Deleuze’s book on Foucault contains one of the most complete statements of the idea of diagramming society, and doing so through history. Deleuze doesn’t mean a visual diagram as such, but a way of thinking which can be used to speak of power, organisation and subjectivation:
If there are many diagrammatic functions and even matters, it is because every diagram is a spatio-temporal multiplicity. But it is also because there are as many diagrams as there are social fields in history. When Foucault invokes the notion of diagram, it is in connection with our modern disciplinary societies, where power controls the whole field: if there is a model it is that of the ‘plague’, which cordons off the stricken town and regulates the smallest detail. But if we consider the ancient sovereign societies we can see that they also possess a diagram, even if it relates to different matters and functions: here too a force is exercised on other forces, but it is used to deduct rather than to combine and compose; to divide the masses rather than to isolate the detail; to exile rather than to seal off (its model is that of ‘leprosy’).
This is a different kind of diagram, a different machine, closer to theatre than to the factory; it involves different relations between forces. More importantly, it creates intermediary diagrams in which we shift from one society to another: for example, the Napoleonic diagram, where the disciplinary function merges with the sovereign function ‘at the point of junction of the monarchical ritual exercise of sovereignty and the hierarchical, permanent exercise of indefinite discipline’. This is because the diagram is highly unstable or fluid, continually churning up matter and functions in a way likely to create change.
Lastly, every diagram is intersocial and constantly evolving. It never functions in order to represent a persisting world but produces a new kind of reality, a model of truth. It is neither the subject of history, nor does it survey history. It makes history by unmaking preceding realities and significations, constituting hundreds of points of emergence or creativity, unexpected conjunctions or improbable continuums. It doubles history with a sense of continual evolution.
Every society has its diagrams. Foucault was careful to work on a well-determined series and never interested himself directly in so-called primitive societies. None the less they would be a particularly good example, perhaps too good. For far from being devoid of politics or history, they have a network of alliances which cannot be reduced to a hierarchical structure or to relations of exchange between filial groups. Alliances take place between small local groups, which constitute relations between forces (gift and counter-gift) and direct power. Here the diagram shows how it is different from structure in so far as the alliances weave a supple and transversal network that is perpendicular to vertical structure; define a practice, proceeding or strategy distinct from any single combination; and form an unstable physical system that is in perpetual disequilibrium instead of a closed, exchangist cycle (which accounts for Leach’s polemic with Levi-Strauss, or Pierre Bourdieu’s sociology of strategies).
Deleuze, Foucault, 2006, p30-31
Running through his description of how the diagram functions in Foucault’s work is an argument for the use of diagrams over other forms of analytical organisation, such as structure and hierarchy.
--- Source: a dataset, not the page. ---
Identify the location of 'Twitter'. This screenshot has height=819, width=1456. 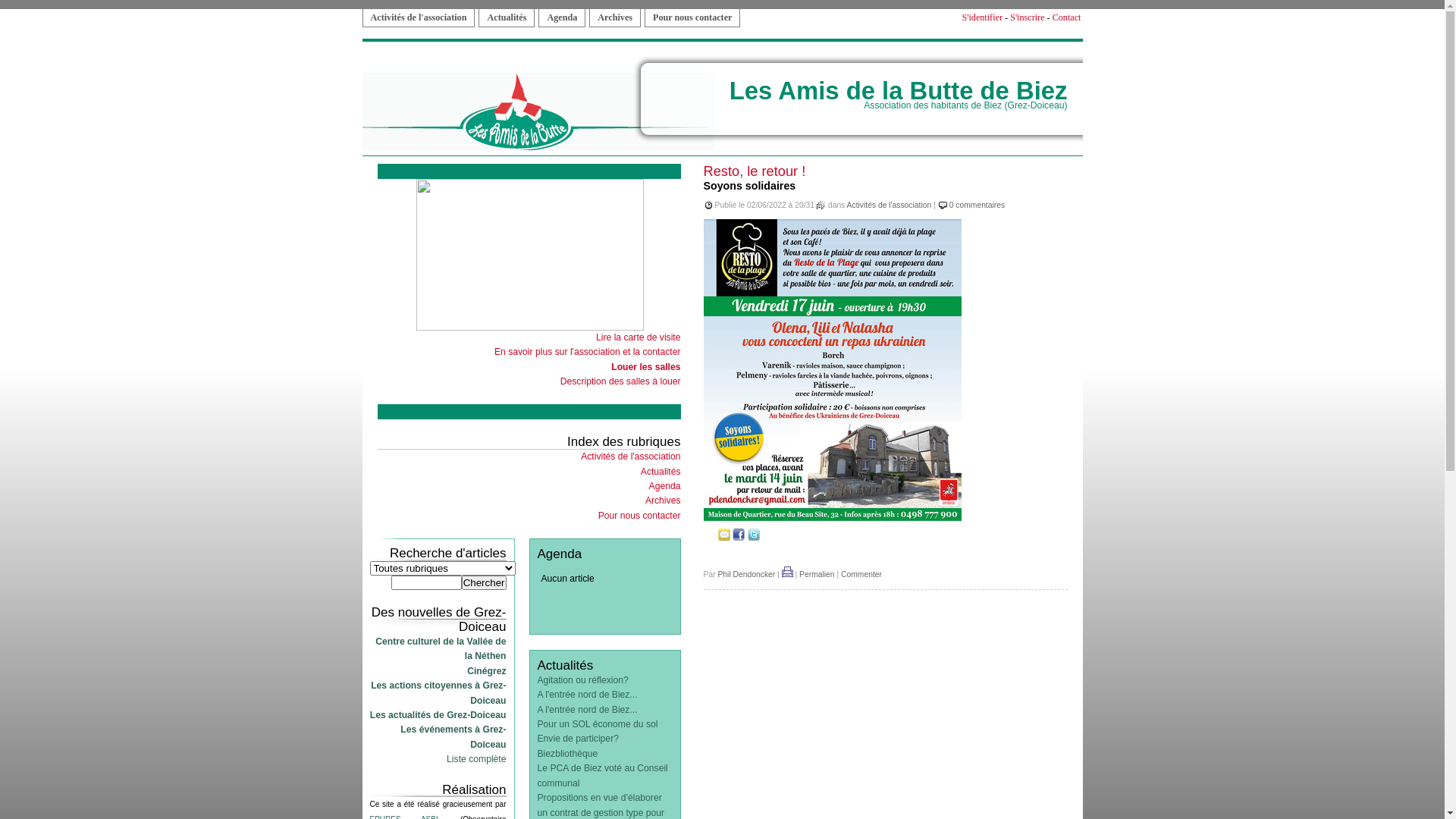
(753, 537).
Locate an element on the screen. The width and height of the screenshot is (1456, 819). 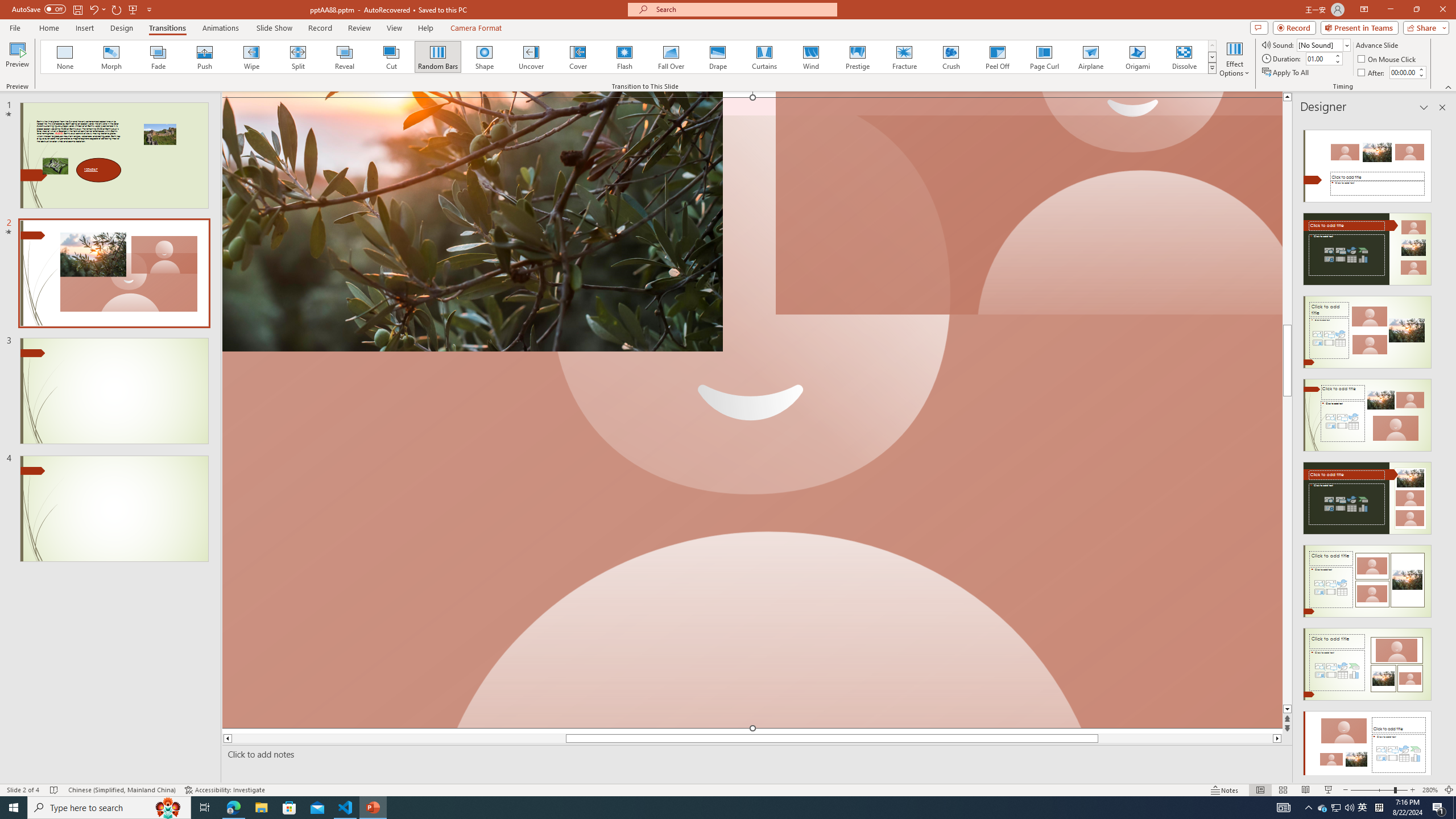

The diagram is more unstable, showing how social form is emergent out of particular relations, and so on. This, and the assertion of diagrams as showing “force is exercised on other forces” reminds me of Michael Mann’s explanation of the flexible relations between his own four sources of social power (Ideological, Economic, Political, Military).
Deleuze doesn’t seek to itemise a list sources of power like Mann, and might well want to propose others of a more ‘tactical’ nature (rationalities, practices, materialities), or indeed reject the somewhat tectonic sense of their interplay in Mann (I guess he might question Mann’s notion of radical change being transcendental rather than immanent). Mann on the other hand doesn’t seek to state the nature of this flexible relation like Deleuze, instead leaving it as a space which the work of historical description can fill. We might even imagine that he might suggest that however much Deleuze’s diagram seeks to evade the rigid prescriptiveness of structure, it still prescribes a formal universal to social organisation, and that this is itself potentially misleading.
So what does Deleuze’s diagram in Foucault bring to analysis of society? The question must in part be to do with the sense of the intervention of the graphical into the textural. For example, when we speak of structures or organisation or hierarchies, we don’t necessarily think in terms of visual representations, the visual representation of the form isn’t inherent to the term. But for diagrams this is not the case. The visual, material form of the diagram is inherently part of it. Saying that a society is structured by its diagram is a bit like saying that a society is structured by a ‘picture’ or by a ‘text’. A diagram has its own specificity of course. Diagrams are made of lines, vectors, intersecting zones, boundaries. They are schematic instead of pictorial. But more than a picture or a text, a diagram has a relatively specific function: it is an explanatory tool, and this adds a strange reversal – that which explains the society is seen as structuring the society. This is not the same as saying that our understanding of a society structures the society, it has something more substantive to say than that – the discursive is bound into the diagram’s graphical form, it is both something that frames the society, and something that forms the society.